É verdade que, como em todo relacionamento, há turbulências. Também é verdade que, como em toda a vida que escapa do padrão hegemônico, que escapa das supostas sãs tradições, é verdade que há desprezo por parte de uns, incompreensão por parte de outros. Porém, a nossa vida não é desgraçada como nos contavam nos púlpitos.

Vi amigos gays namorando, noivando, casando e sendo felizes, nos limites que um relacionamento pode ofertar de felicidade. Felizes verdadeiramente, não porque casaram obrigados a fim de não pecar, não porque estabeleceram uma união porque a irmandade sutilmente lhes impôs… felizes porque conseguiram escapar de um discurso de amor odioso para uma vida de liberdade.

Alguns pararam de congregar, é verdade. Outros refletiram tanto a respeito da fé em Deus que não creem em mais nada. Mas isso não é decorrente da homossexualidade. Isso decorre do sistema religioso que trata Deus como instrumento de ameaças em lugar de um Ser espiritual de amor incompreensível, de salvação gloriosa e paz sem par.

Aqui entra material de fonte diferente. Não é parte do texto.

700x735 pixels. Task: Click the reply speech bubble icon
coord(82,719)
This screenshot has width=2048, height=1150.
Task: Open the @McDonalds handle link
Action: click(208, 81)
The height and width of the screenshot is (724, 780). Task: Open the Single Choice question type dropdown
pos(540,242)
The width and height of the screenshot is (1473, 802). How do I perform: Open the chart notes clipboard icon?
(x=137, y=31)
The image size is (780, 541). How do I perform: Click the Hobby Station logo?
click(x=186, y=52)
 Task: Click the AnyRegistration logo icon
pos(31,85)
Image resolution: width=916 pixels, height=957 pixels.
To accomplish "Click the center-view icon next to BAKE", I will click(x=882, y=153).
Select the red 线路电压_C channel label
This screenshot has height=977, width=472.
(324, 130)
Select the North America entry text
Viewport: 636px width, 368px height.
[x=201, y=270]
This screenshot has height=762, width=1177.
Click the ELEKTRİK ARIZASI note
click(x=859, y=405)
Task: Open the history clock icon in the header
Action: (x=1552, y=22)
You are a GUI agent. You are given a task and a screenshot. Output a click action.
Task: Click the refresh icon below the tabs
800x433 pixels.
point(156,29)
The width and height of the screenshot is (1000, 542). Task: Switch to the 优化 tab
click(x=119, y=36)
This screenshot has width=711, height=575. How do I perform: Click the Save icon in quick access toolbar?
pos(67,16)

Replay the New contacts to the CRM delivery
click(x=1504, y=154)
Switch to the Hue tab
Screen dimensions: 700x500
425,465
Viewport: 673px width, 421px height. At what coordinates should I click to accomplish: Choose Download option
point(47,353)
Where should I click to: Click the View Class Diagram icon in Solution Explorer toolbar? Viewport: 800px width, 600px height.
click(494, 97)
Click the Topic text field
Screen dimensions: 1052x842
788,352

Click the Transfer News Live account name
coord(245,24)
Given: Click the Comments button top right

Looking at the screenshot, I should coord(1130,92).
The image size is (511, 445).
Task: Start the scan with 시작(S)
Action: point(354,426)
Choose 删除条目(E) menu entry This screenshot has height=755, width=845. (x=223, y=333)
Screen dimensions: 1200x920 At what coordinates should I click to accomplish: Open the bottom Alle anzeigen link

Mesmo com esse blog, eu evitava dizer publicamente que há vida fora da CCB, que há paz com Deus quando se aceita quem é, que há refrigério em Cristo sendo homossexual. Eu evitava dizer que há paz de Deus para quem não caminha nos trilhos ditados pela CCB. Então, abertamente, digo agora: há paz, e paz verdadeira, sem aspas.

PS: o blog não está arquivado; os textos são publicados assim mesmo, aleatoriamente sem uma frequência. Eu recomendo a todos a refletirem a respeito o uso das redes sociais, do consumo excessivo de informações curtas, repentinas e feitas às pressas. Desejo que esse texto encontre a todos bem e que ele sirva como elemento perturbador da “paz” a fim de promover a paz. Hoje (20/4/2024) coloquei em dia os e-mails e ressalto que nunca respondo rapidamente, mas sempre respondo. Precisamos desacelerar um pouco, ao menos é o que eu penso. Tenham uma vida plena!

— Texto (ainda) sem revisão, 20/4/2024.

Um comentário sobre “#043: Por que eu, LGBTIA+, nunca deveria sair da CCB?

  1. Que texto! Exatamente o que tenho sentido no momento ultimamente, há tempos não tenho conseguido congregar, tenho um dilema pq eu não gostaria de deixar de tocar e fazer parte porque amo estar na CCB, mas ao msm tempo vivo uma outra vida que ninguém da igreja sabe! E agora que está chegando a santa ceia, só piora a sensação haha!